Citigroup economists have warned that Singapore's economy will see a 8.5 percent contraction this year, following stepped-up measures on business activities and social distancing that were announced on April 21. Since April 7, non-essential businesses have been required to close their workplaces, while businesses still operating have been required to implement social distancing measures. These measures were initially intended to last until May 4, and had been projected to cause a 6 percent contraction in the economy.
However, following a spike in the number of COVID-10 cases, the government announced increased restrictions. Since April 21, the criteria to deem businesses essential—and therefore allowed to operate—have been tightened, and those businesses still operating have been told to further reduce the number of employees still allowed to work.
In a forecast released shortly after the new measures were announced, economists Kit Wei Zheng and Ang Kai Wei predicted that the extension of the shutdown period, together with the tightened operating criteria, would cause 25-30 percent of GDP to come to a standstill. The economists predicted that each month of extension would reduce GDP by another 2-2.5 percent—hence the revision of the initial 6 percent estimate.

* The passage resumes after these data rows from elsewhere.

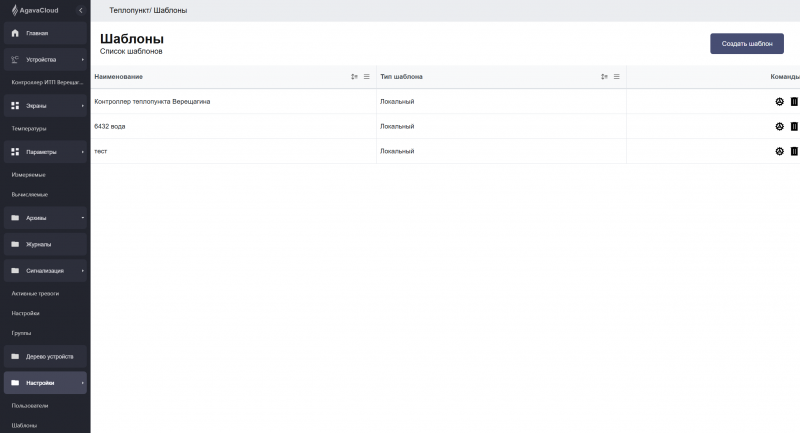Go to Главная in the sidebar
Viewport: 800px width, 433px height.
[45, 33]
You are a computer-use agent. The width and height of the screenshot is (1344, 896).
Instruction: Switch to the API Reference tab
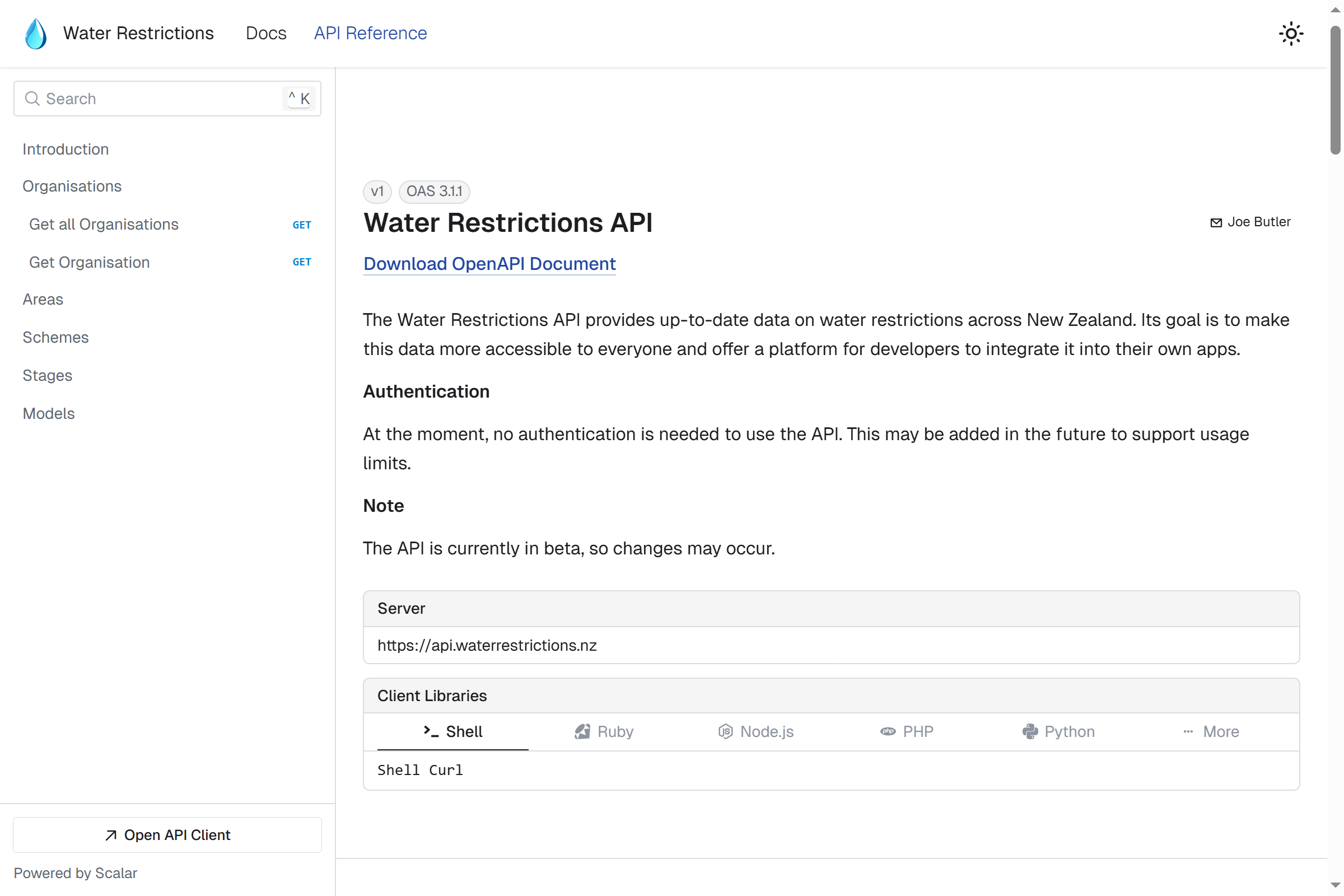pyautogui.click(x=370, y=33)
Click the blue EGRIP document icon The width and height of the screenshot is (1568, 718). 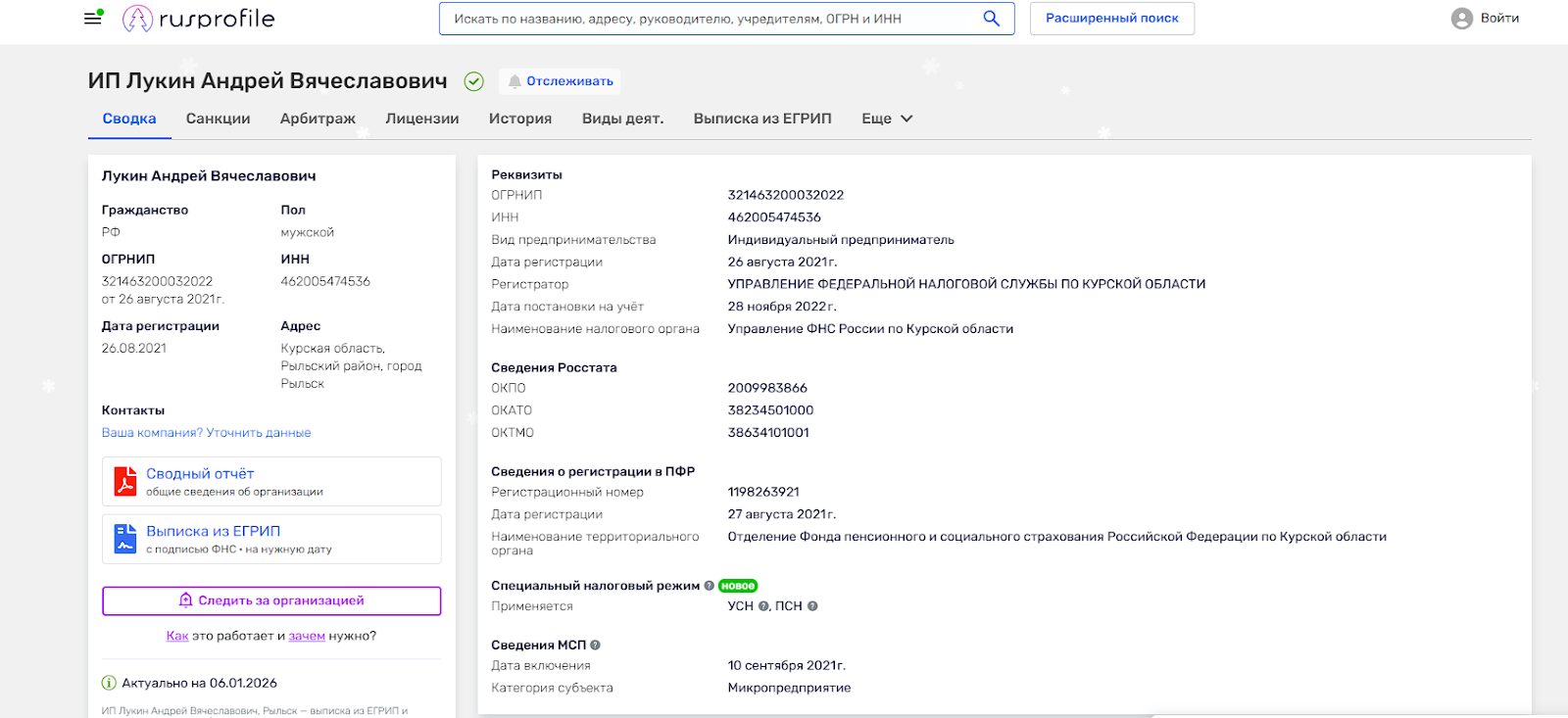click(x=125, y=539)
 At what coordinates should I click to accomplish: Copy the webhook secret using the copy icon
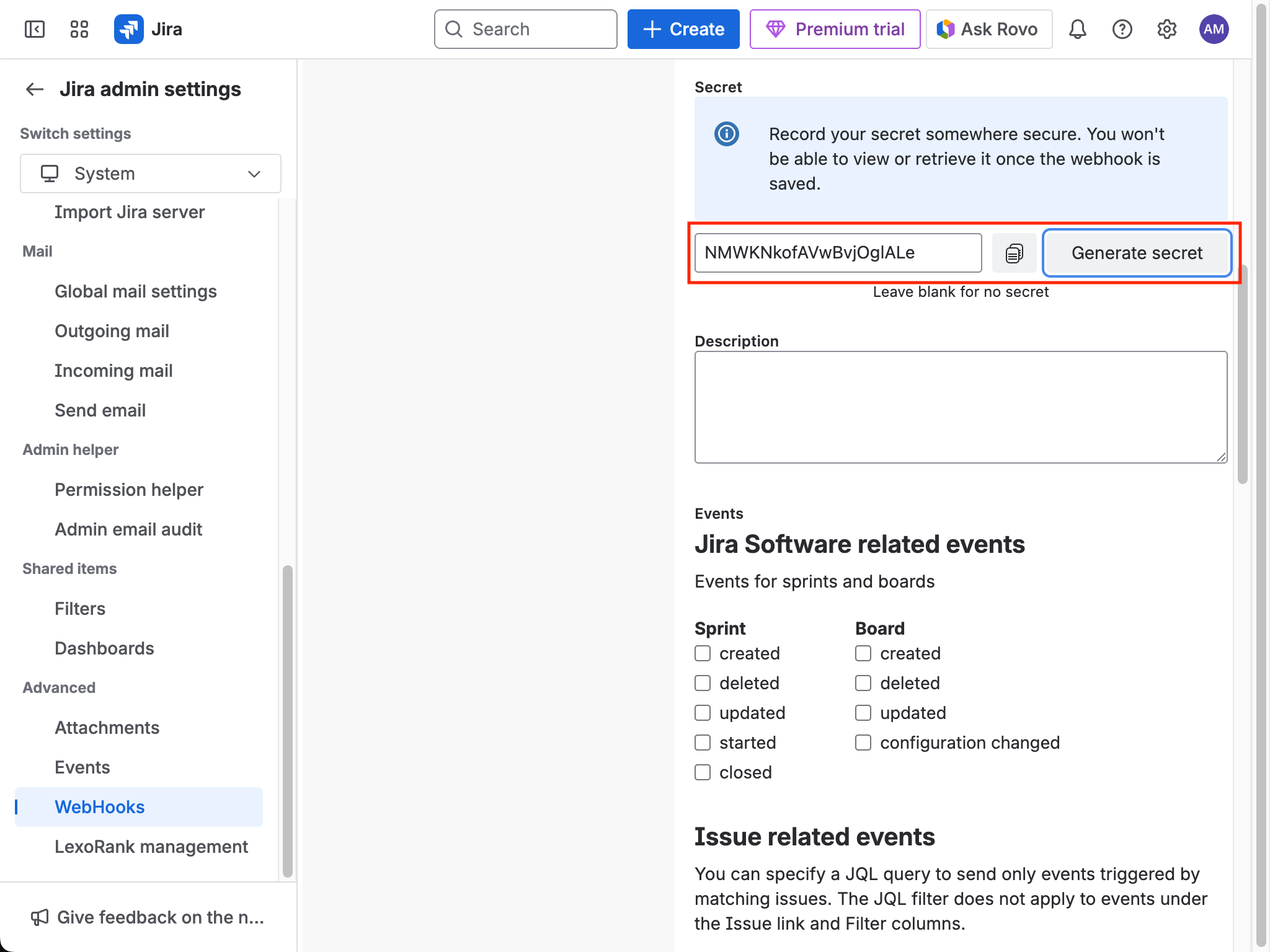1013,252
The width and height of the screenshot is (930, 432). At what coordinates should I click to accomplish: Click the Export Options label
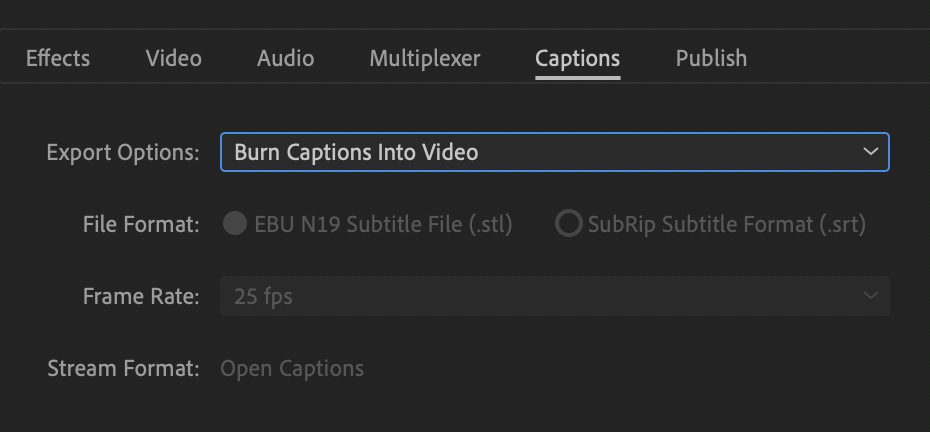[123, 153]
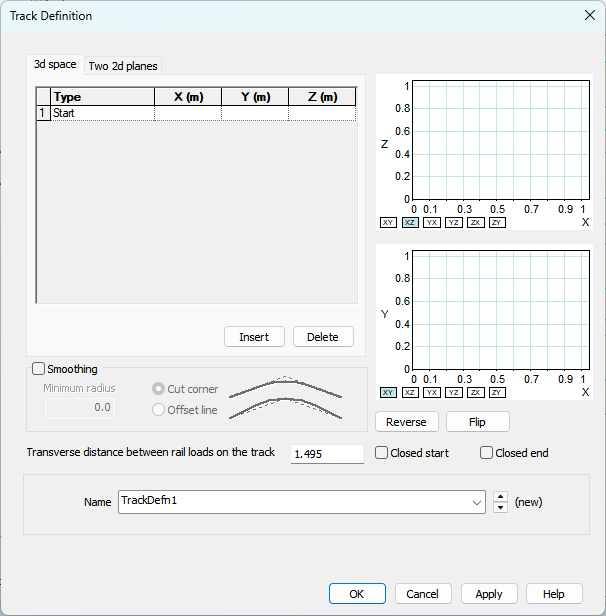This screenshot has width=606, height=616.
Task: Set lower graph to YZ plane
Action: click(x=454, y=393)
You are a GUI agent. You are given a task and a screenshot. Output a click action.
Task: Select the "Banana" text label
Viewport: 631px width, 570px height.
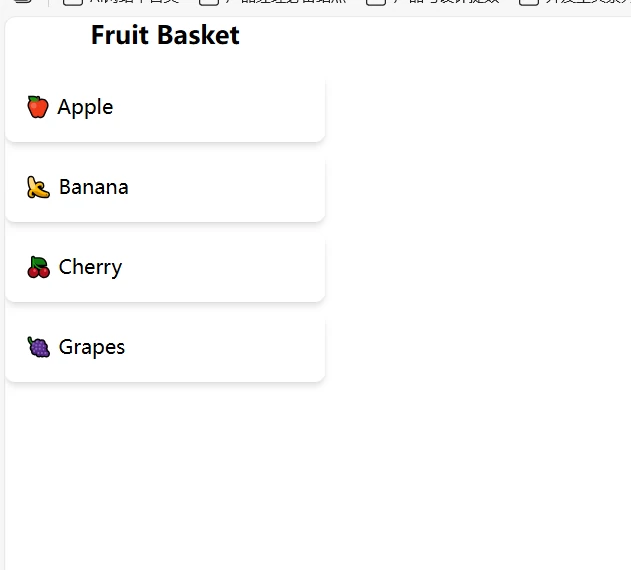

The latest restrictions and the extension of the shutdown are likely to worsen the impact on many businesses in the city-state, including the construction industry, which has been ordered to close all work sites after the spike in infections was traced to multiple construction sites. In the F&B industry, outlets selling only dessert and beverage items have been required to close.
To keep businesses afloat and workers employed during the shutdown, the Singapore government concurrently announced that it would be extending wage support to all businesses with local employees. The support, which subsidizes 75 percent of the first $4,600 of gross monthly wages, was initially intended for the month of April, but will now cover the month of May as well.